## PROBLEMS TO WORK ON
1. Duplicate the part of the graceful shutdown text below from "Graceful Shutdown and" to "serving a request.".
2. For each statement, answer yes or no according to the graceful shutdown text below, and quote the deciding words of that text: (a) Halting the main thread with ctrl-c lets the other threads finish the requests they are serving. (b) The first Drop implementation in Listing 20-23 does not fully work yet. (c) When a call to join fails, unwrap makes Rust panic.

## EXTRACTED TEXT

■ ■ ■ ■

Graceful Shutdown and Cleanup

The code in Listing 20-21 is responding to requests asynchronously through the use of a thread pool, as we intended. We get some warnings about the workers, id, and thread fields that we’re not using in a direct way that reminds us we’re not cleaning up anything. When we use the less elegant ctrl-c method to halt the main thread, all other threads are stopped immediately as well, even if they’re in the middle of serving a request.

Now we’ll implement the Drop trait to call join on each of the threads in the pool so they can finish the requests they’re working on before closing. Then we’ll implement a way to tell the threads they should stop accepting new requests and shut down. To see this code in action, we’ll modify our server to accept only two requests before gracefully shutting down its thread pool.

Implementing the `Drop` Trait on `ThreadPool`

Let’s start with implementing Drop on our thread pool. When the pool is dropped, our threads should all join to make sure they finish their work. Listing 20-23 shows a first attempt at a Drop implementation; this code won’t quite work yet.

Filename: src/lib.rs

impl Drop for ThreadPool {
    fn drop(&mut self) {
        for worker in &mut self.workers {
            println!("Shutting down worker {}", worker.id);

            worker.thread.join().unwrap();
        }
    }
}

Listing 20-23: Joining each thread when the thread pool goes out of scope

First, we loop through each of the thread pool workers. We use &mut for this because self is a mutable reference, and we also need to be able to mutate worker. For each worker, we print a message saying that this particular worker is shutting down, and then we call join on that worker’s thread. If the call to join fails, we use unwrap to make Rust panic and go into an ungraceful shutdown.

■ ■ ■ ■

## RECORD EXTRACTS

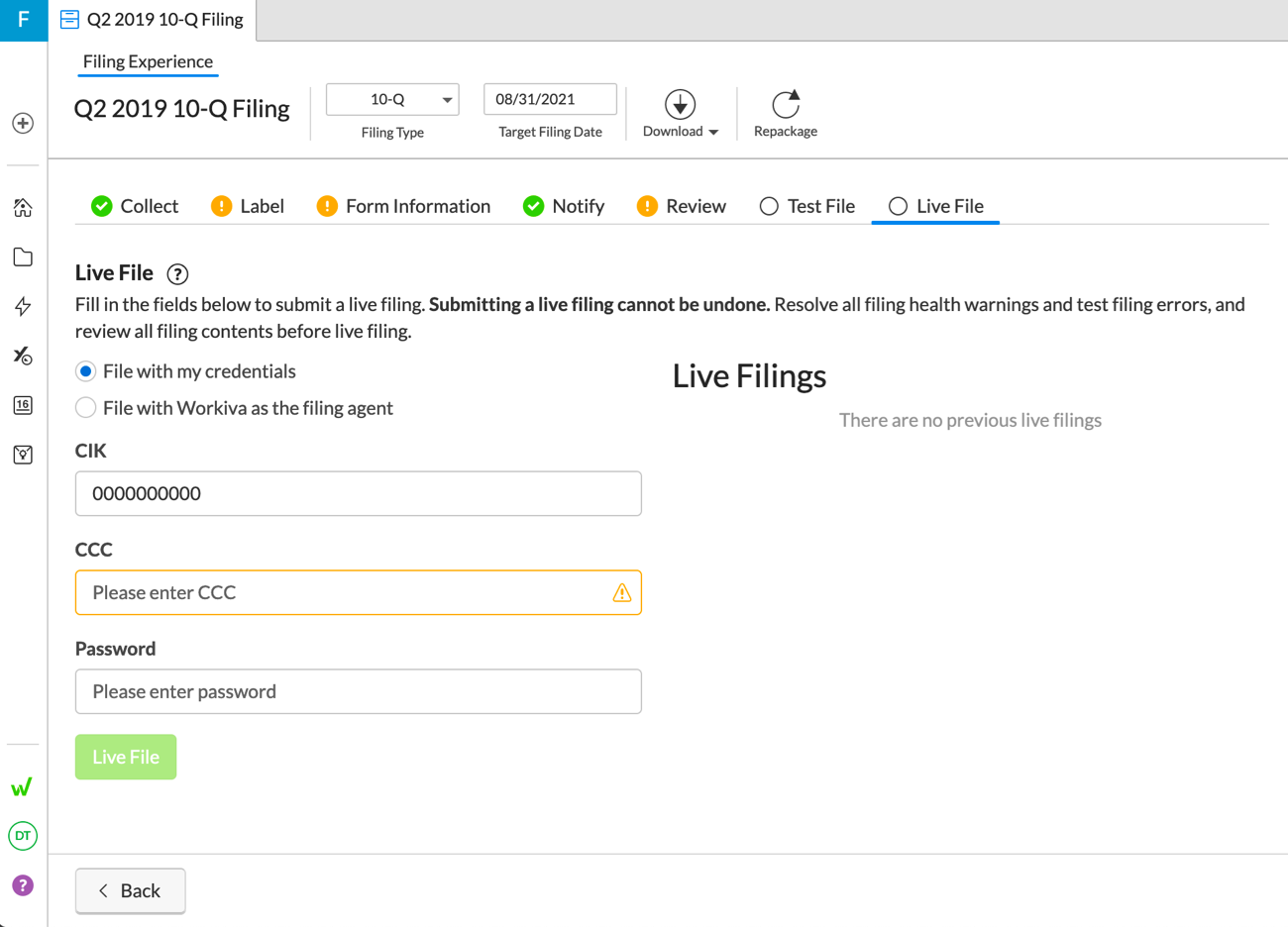Select File with Workiva as filing agent
This screenshot has height=927, width=1288.
pyautogui.click(x=86, y=408)
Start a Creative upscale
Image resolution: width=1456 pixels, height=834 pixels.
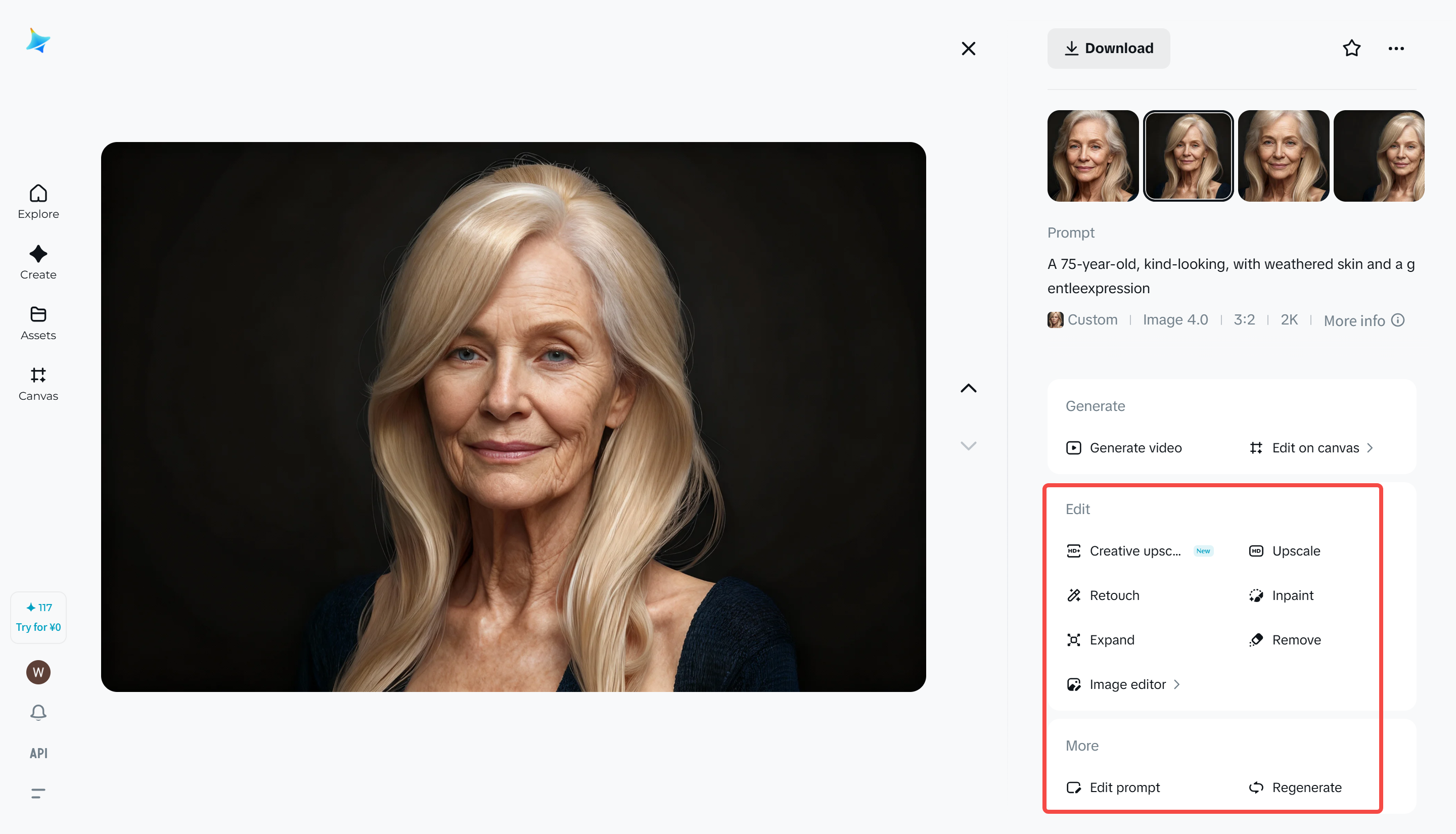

■ ■ ■ ■

## SOLUTIONS BY TASK
1.
Graceful Shutdown and Cleanup

The code in Listing 20-21 is responding to requests asynchronously through the use of a thread pool, as we intended. We get some warnings about the workers, id, and thread fields that we’re not using in a direct way that reminds us we’re not cleaning up anything. When we use the less elegant ctrl-c method to halt the main thread, all other threads are stopped immediately as well, even if they’re in the middle of serving a request.

2.
(a) No: "all other threads are stopped immediately as well, even if they’re in the middle of serving a request."
(b) Yes: "this code won’t quite work yet."
(c) Yes: "If the call to join fails, we use unwrap to make Rust panic and go into an ungraceful shutdown."